= YOUR TASK =
Extract every line of the material below that contains the string "Select". Match case exactly.

= RECORDS FOR THIS EXERCISE =
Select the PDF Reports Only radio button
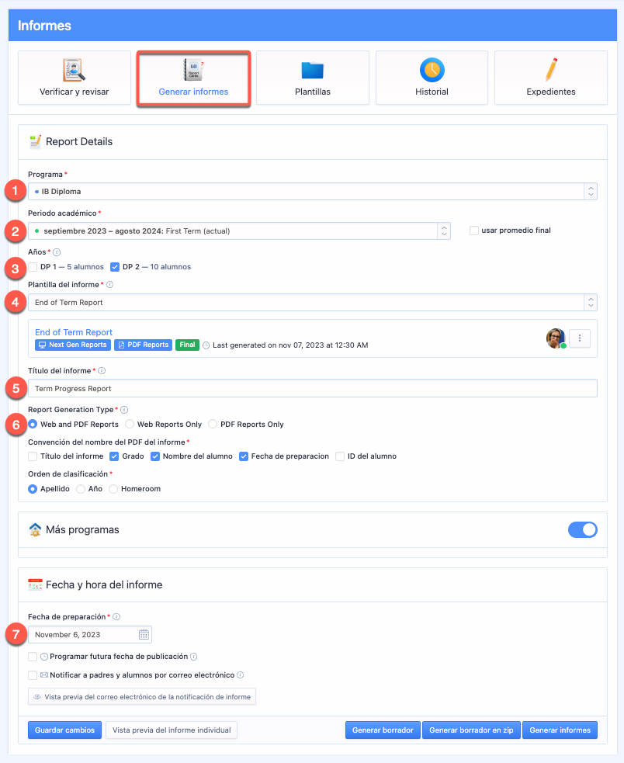 pyautogui.click(x=213, y=425)
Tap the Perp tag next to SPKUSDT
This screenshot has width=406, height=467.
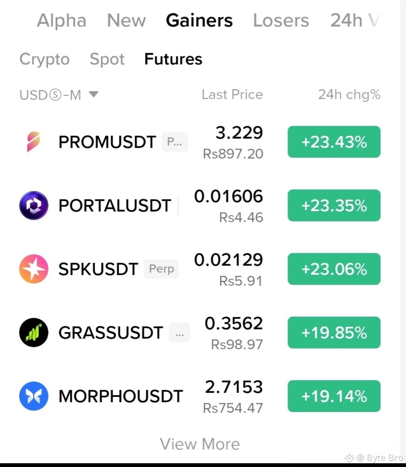(x=161, y=269)
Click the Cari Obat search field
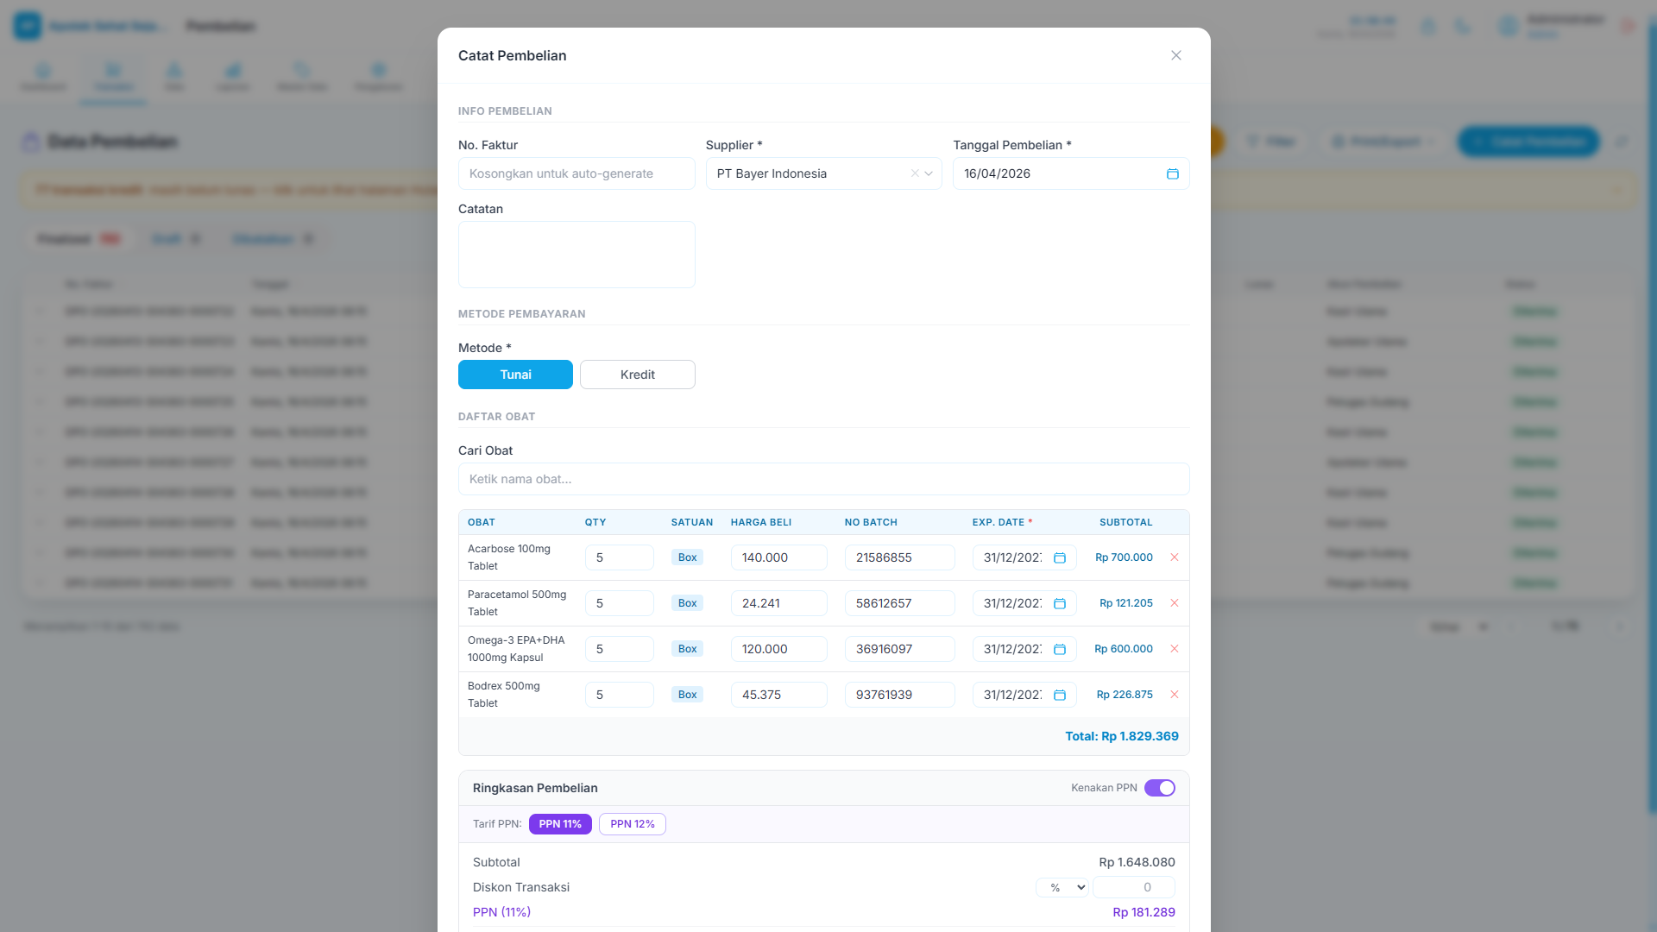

= THE RESPONSE =
Select the PDF Reports Only radio button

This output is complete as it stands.